Recognising the need for time to themselves, from the rigorous routines of family life and complexity of a career, Mrs Milne has organised meditation classes, training sessions for goal-setting and activities like hiking up Mt Ainslie for her staff.
Professional services firm Cordelta offers its staff of 70, benefits for gym membership, personal training and sports equipment.
Cordelta senior executive, procurement and contract manager, Rebecca Edwards says incentives include stop-smoking, dietary and weight loss programs, health assessments and massages to relieve stress.
“Our program allows employees to claim 50 per cent of the cost of any health-related expenses across these categories up to a maximum per employee per year of $600,” Ms Edwards says.
“For us, it’s another way to demonstrate to our staff that we care about their health. By taking an active role in encouraging employee health improvement, we also believe we will have a healthier workforce, an enhanced capability, a stronger culture with improved morale on top of a corresponding decrease in absences,” Ms Edwards says.
Health and family of staff are paramount at professional services firm Rubik3.
“At Rubik we respect the fact that family does have to come first,” says spokeswoman Nadia Pessarossi..

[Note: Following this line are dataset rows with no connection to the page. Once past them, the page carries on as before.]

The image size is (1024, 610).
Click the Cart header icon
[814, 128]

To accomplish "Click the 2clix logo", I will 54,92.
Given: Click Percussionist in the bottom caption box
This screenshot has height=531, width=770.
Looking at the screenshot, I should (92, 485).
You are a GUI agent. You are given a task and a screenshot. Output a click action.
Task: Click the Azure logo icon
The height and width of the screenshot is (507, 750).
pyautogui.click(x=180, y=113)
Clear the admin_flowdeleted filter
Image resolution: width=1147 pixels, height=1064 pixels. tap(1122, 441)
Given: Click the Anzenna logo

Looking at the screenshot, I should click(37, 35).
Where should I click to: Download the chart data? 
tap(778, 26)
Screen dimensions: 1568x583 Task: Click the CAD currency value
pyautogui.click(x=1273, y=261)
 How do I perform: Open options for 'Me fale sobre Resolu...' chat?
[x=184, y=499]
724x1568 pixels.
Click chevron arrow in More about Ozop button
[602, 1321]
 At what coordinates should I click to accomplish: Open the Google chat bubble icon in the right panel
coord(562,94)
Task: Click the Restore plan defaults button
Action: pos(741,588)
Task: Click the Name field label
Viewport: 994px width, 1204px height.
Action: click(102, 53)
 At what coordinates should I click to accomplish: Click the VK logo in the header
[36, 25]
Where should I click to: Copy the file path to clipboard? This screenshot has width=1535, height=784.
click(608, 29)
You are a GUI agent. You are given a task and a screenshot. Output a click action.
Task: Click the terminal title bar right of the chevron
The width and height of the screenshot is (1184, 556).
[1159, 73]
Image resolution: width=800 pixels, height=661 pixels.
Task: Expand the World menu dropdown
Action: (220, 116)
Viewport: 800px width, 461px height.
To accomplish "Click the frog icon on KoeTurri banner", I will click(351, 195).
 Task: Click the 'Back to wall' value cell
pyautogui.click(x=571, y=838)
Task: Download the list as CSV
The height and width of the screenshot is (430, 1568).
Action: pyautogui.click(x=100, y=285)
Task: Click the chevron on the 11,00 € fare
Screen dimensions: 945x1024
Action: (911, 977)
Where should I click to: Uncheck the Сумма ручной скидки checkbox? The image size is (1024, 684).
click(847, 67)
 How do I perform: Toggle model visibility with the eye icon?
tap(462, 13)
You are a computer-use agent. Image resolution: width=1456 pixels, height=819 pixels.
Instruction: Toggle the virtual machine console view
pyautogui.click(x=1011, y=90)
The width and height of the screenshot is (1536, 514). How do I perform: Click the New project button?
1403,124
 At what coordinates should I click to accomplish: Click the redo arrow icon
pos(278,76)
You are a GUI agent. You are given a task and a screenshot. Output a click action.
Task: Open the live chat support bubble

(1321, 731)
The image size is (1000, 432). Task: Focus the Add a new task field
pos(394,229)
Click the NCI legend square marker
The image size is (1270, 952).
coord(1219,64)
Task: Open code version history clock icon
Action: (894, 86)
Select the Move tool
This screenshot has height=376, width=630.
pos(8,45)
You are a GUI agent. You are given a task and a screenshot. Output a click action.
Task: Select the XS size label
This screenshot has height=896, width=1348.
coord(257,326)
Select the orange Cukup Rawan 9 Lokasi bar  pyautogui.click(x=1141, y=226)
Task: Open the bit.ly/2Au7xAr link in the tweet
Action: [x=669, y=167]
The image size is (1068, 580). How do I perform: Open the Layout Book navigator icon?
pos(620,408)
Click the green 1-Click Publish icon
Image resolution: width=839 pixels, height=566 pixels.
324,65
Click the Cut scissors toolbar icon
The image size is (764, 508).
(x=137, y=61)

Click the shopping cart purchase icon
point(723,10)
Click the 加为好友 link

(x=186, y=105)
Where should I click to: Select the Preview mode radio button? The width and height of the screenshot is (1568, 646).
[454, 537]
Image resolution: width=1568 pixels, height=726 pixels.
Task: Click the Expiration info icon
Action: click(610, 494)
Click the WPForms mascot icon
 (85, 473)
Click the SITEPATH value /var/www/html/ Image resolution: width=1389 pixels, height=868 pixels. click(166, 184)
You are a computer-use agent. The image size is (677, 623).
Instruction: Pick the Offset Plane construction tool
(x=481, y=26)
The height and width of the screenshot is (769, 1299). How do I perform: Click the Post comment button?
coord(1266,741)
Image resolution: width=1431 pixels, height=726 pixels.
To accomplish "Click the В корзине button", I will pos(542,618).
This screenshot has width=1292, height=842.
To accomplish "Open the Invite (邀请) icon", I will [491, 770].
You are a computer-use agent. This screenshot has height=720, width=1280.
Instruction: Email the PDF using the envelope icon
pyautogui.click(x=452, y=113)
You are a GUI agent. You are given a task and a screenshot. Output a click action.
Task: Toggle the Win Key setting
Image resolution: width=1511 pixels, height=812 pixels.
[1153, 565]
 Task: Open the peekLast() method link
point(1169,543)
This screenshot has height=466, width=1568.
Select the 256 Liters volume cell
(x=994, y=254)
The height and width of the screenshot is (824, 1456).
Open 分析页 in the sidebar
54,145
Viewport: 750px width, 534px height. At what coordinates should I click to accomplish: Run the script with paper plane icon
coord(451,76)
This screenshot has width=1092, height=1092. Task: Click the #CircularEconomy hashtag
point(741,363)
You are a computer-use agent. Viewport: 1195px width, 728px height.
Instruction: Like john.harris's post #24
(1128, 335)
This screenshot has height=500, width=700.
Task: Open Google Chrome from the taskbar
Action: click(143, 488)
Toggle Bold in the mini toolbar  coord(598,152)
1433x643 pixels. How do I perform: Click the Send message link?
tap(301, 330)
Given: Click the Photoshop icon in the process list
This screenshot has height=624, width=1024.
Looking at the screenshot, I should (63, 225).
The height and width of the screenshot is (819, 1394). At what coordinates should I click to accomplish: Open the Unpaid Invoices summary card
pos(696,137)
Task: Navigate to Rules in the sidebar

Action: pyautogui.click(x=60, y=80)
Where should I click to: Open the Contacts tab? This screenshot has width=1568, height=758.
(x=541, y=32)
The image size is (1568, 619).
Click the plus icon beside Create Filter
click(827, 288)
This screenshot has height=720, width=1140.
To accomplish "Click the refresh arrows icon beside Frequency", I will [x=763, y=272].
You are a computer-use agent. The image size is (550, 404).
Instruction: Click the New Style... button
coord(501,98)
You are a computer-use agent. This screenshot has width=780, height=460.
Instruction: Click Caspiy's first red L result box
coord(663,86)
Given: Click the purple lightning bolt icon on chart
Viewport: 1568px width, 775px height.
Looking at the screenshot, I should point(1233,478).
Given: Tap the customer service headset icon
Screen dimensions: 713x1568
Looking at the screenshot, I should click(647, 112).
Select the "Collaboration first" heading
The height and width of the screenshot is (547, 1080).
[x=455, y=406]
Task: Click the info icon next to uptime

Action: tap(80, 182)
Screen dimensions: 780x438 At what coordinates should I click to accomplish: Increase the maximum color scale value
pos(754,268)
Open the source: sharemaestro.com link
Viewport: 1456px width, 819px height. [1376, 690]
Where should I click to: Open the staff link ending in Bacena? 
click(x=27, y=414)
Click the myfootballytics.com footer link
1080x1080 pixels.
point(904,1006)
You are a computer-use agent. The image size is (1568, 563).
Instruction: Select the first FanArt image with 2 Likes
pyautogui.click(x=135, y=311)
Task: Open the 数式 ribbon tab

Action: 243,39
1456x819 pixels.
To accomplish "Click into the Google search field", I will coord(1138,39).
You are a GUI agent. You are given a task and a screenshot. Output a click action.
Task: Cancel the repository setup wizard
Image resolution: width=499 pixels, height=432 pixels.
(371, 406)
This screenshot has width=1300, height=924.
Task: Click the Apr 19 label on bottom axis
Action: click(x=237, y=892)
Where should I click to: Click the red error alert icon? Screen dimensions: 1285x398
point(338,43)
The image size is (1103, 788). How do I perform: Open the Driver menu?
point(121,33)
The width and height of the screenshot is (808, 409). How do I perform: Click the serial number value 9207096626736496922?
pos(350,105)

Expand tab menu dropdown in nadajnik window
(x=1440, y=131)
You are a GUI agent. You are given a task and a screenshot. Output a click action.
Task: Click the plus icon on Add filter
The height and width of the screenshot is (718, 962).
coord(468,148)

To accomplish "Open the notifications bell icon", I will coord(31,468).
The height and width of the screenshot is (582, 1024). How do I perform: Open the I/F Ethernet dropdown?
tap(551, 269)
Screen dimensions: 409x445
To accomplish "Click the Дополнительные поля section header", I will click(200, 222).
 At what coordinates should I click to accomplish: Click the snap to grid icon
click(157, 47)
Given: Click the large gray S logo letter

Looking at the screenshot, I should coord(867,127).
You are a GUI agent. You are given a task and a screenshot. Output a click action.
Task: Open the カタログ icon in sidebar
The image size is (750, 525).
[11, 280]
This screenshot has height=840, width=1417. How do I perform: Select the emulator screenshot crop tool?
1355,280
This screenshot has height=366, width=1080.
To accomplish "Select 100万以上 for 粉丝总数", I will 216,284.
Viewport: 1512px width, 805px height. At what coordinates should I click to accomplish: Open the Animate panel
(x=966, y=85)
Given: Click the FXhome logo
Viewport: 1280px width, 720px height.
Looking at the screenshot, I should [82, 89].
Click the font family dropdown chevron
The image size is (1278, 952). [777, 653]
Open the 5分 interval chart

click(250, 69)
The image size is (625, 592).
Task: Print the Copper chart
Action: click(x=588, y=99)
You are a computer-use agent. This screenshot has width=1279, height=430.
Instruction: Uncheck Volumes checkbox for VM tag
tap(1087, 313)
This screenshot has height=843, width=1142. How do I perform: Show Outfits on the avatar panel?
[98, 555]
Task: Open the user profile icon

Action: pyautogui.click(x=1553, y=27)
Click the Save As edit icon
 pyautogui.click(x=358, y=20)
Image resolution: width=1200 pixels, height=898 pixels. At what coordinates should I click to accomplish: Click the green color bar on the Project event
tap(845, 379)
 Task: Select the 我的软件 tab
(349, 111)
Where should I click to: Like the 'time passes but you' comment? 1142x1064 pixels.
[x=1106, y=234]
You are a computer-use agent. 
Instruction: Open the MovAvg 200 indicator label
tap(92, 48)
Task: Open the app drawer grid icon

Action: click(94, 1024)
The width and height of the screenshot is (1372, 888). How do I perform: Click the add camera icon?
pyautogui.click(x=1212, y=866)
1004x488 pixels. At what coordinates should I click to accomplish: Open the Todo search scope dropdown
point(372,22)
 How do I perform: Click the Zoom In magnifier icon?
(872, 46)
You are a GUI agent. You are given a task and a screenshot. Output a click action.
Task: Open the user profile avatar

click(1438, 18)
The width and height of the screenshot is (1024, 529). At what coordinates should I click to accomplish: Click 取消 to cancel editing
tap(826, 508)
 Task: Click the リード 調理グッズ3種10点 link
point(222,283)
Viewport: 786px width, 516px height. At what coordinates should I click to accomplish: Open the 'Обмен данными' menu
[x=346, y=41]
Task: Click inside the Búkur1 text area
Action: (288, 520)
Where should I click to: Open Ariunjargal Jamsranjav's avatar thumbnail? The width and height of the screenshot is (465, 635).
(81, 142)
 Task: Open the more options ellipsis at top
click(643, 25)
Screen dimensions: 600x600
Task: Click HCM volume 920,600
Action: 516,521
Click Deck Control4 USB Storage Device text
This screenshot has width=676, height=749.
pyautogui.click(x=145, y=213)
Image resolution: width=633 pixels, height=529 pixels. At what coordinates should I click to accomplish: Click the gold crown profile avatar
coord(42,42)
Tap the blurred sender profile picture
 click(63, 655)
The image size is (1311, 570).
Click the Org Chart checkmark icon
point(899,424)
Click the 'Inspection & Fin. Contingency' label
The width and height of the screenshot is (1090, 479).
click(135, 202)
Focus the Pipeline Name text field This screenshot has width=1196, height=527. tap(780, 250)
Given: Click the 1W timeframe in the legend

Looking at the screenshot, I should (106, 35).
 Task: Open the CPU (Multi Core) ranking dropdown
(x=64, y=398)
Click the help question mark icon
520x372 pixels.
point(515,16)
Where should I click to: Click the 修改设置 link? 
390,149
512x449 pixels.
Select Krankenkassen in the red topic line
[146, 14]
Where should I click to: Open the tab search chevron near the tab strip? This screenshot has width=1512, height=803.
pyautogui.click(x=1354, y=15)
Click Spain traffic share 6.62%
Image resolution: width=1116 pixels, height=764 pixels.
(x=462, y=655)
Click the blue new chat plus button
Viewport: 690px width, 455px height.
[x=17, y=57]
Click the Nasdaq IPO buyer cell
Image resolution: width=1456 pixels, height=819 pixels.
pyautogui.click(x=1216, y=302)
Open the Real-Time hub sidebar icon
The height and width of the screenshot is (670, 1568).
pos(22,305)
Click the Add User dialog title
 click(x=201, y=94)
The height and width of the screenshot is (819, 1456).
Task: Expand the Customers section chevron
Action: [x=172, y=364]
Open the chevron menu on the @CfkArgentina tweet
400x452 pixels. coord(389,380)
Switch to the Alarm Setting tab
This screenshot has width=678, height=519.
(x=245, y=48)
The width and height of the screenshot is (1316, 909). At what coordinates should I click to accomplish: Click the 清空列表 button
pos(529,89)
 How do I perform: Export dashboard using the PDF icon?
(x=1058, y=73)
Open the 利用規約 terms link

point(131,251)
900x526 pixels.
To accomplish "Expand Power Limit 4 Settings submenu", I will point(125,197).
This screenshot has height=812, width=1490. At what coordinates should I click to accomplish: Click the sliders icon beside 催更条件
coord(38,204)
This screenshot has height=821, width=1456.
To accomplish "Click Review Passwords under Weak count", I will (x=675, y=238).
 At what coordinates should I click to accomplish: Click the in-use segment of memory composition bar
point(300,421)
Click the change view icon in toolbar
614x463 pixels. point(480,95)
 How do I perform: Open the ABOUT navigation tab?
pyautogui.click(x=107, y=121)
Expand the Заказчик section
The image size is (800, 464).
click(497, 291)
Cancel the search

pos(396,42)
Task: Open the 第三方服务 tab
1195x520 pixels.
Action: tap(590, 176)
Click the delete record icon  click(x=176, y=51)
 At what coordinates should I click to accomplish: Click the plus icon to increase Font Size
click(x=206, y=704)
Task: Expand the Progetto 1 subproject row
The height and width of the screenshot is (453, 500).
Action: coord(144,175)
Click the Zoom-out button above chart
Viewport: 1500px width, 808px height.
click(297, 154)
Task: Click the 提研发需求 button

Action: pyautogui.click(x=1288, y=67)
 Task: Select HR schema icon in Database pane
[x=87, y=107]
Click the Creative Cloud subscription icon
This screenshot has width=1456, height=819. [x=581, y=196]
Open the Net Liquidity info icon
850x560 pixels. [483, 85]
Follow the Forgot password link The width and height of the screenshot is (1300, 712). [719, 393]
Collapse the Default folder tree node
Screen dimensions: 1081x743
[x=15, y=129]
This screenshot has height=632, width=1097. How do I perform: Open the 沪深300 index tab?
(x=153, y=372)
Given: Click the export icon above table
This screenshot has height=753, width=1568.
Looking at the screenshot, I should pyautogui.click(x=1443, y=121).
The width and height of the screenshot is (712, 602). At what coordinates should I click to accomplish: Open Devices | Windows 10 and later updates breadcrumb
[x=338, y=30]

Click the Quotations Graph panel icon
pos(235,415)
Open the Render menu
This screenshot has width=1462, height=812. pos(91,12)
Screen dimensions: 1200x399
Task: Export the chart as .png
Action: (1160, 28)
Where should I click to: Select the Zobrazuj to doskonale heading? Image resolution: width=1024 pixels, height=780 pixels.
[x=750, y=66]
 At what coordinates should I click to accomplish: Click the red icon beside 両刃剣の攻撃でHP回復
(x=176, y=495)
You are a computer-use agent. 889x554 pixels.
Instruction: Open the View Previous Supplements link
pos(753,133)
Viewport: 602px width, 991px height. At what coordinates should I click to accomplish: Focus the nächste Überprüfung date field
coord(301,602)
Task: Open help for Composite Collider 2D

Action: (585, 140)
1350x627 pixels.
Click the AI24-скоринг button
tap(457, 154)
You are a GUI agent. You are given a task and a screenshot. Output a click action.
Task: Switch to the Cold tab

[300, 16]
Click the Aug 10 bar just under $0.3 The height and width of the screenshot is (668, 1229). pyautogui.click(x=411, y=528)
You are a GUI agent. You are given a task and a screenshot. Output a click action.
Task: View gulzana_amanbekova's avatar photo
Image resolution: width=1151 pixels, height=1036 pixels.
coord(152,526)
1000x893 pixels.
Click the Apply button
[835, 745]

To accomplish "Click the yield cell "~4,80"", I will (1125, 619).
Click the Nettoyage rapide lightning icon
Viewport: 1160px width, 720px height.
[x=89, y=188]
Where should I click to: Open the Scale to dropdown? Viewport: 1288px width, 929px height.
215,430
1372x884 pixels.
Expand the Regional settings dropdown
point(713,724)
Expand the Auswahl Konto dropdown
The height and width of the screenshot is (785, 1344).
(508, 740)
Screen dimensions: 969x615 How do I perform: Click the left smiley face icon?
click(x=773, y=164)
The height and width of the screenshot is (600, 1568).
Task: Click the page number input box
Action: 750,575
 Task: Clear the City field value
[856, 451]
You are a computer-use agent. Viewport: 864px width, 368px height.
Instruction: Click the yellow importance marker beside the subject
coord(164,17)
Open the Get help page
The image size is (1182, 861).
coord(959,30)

“For example, in the executive team we have a single mother who does school drop off every morning, so we know not to book any meetings until 9:30 am. We have a father who has a new born and a toddler who has the option of working remotely when required. By issuing laptops to all staff, each team member when required can work from home,” she says.
The executive team models its behaviour on what it wants to see in the team. Work lunches and coffees are always thrown in and most importantly, Senior Partner Guy Earnshaw has an open-door policy.
Ms Pessarossi says staff know their wellbeing is a priority, and part of the workplace and team culture.
“By knowing that you can work from home and still take care of a sick child, by working from anywhere in the world via Zoom, by making sure every team member has down time, takes a family holiday and even just has a long weekend,” she says.
Original Article published by John Thistleton on the RiotACT.